For after they weigh up all the advantages they derive–not just from the invention of the arts of common luxury, but even from the sciences (which in the end also comes to appear to them to be a luxury of the understanding)–they discover that in fact they have just burdened themselves more than they have gained in happiness.

Perhaps you think to.yourself, “But dinaburgwrites.com, what about Undertale?” And to thee I say, “Nice thought but while the Pacifist (I continuously wanted to write this as “passivist” and I think there is some linguistic intrigue to be uncovered there) route doesn’t reward you with the standard RPG level-grind experience-point-based growth curve, it does reward you with engaging and fun and increasingly complex schmup-style gameplay treats.” So there is a reward for being “good,” and the question remains, are you being nice to the little pixel monster people because you’re still the nice pacifist you, or because the player likes the challenge, or wants to see this how this route differs from, say, the standard murder one?

What are we doing, and why are we doing it?

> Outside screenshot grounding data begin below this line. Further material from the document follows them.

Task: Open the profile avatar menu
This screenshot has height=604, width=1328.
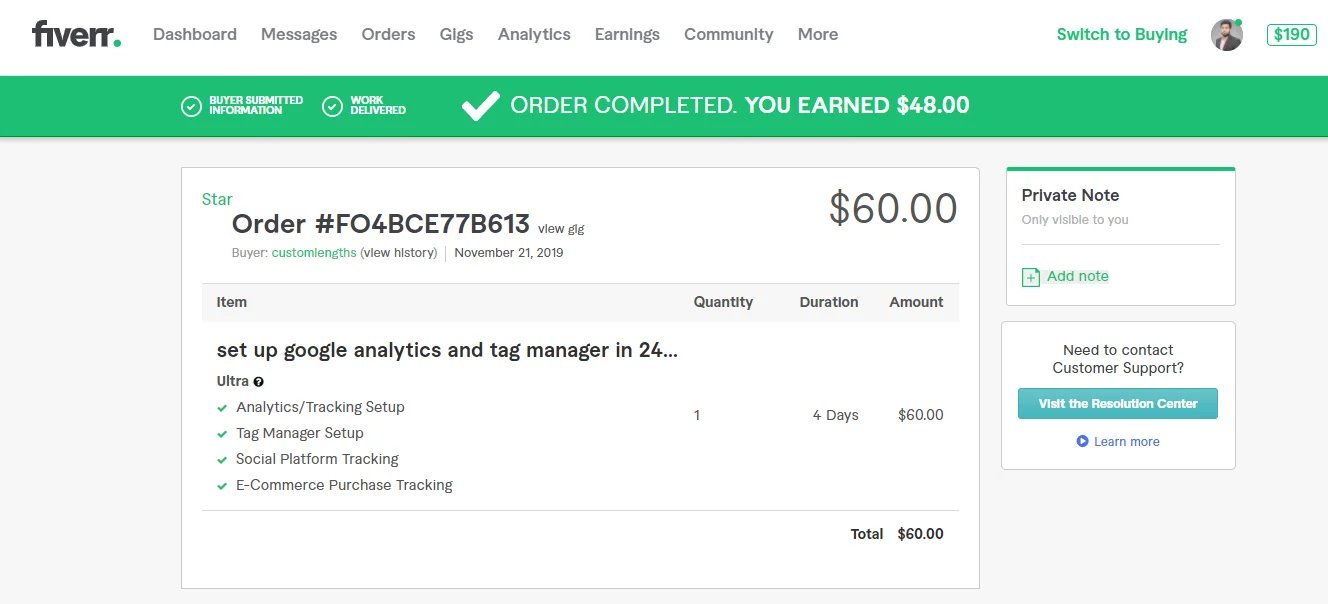Action: 1226,35
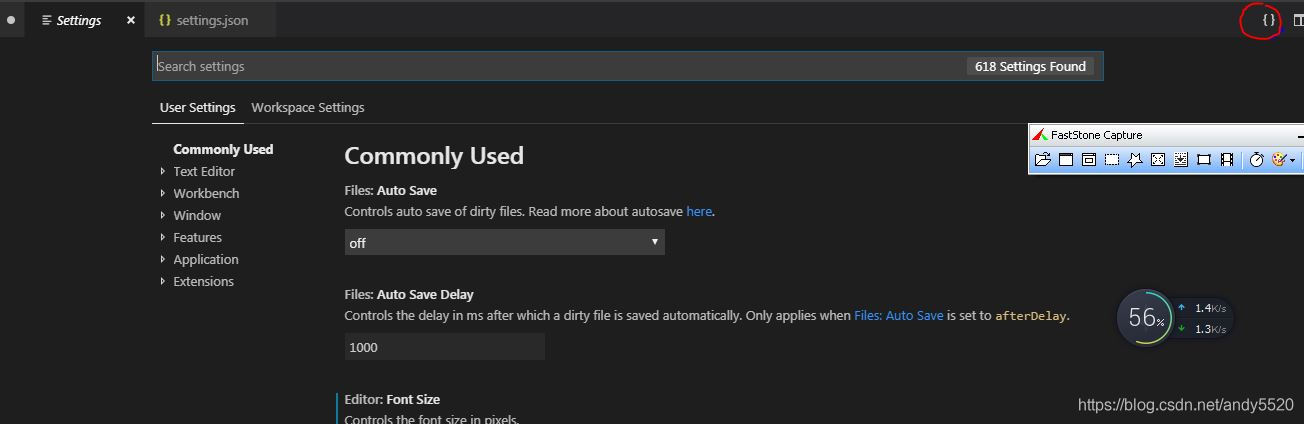Click FastStone delay timer stopwatch icon
The width and height of the screenshot is (1304, 424).
tap(1257, 159)
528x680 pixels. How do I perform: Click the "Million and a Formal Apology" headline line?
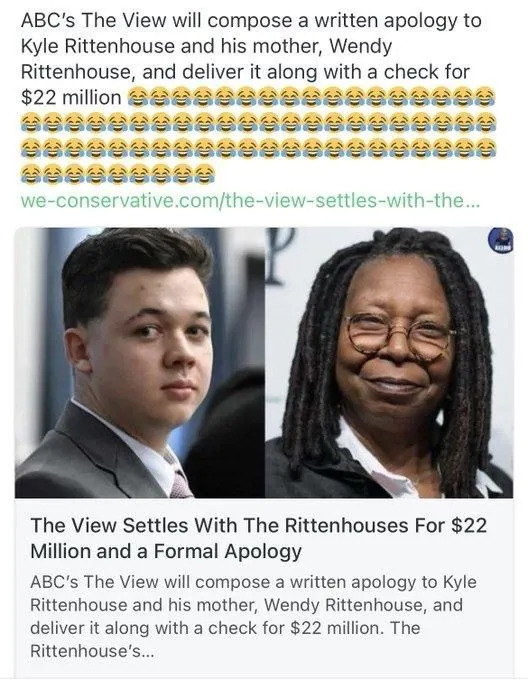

This is a question bigtimers like Kant ask about the human condition, but I continuously think about with regards to videogame structure, narrative, and interactability. Every game is a closed system unto itself, with moral variables baked in by people the player will never meet outside of their created worlds. Maybe the developers are guessing at what morality might be, maybe they don’t even recognize they have to create the structure and response of their little closed universe: “[I]t takes no skill to be understood by all and sundry when one renounces insight into the heart of things.” But since game developers add the motivations—do a nice thing, get a nice item—then gamespace is a unique place where a person could create a Kantian groundwork for the metaphysics morals where doing a nice thing gets you absolutely screwed over in the game. Only then would it be clear that the player is being kind simply to be kind and not to reap the tangible rewards of kindness.

Unless the player is streaming, and their kindness is viewed, catalogued, and monetized to their benefit.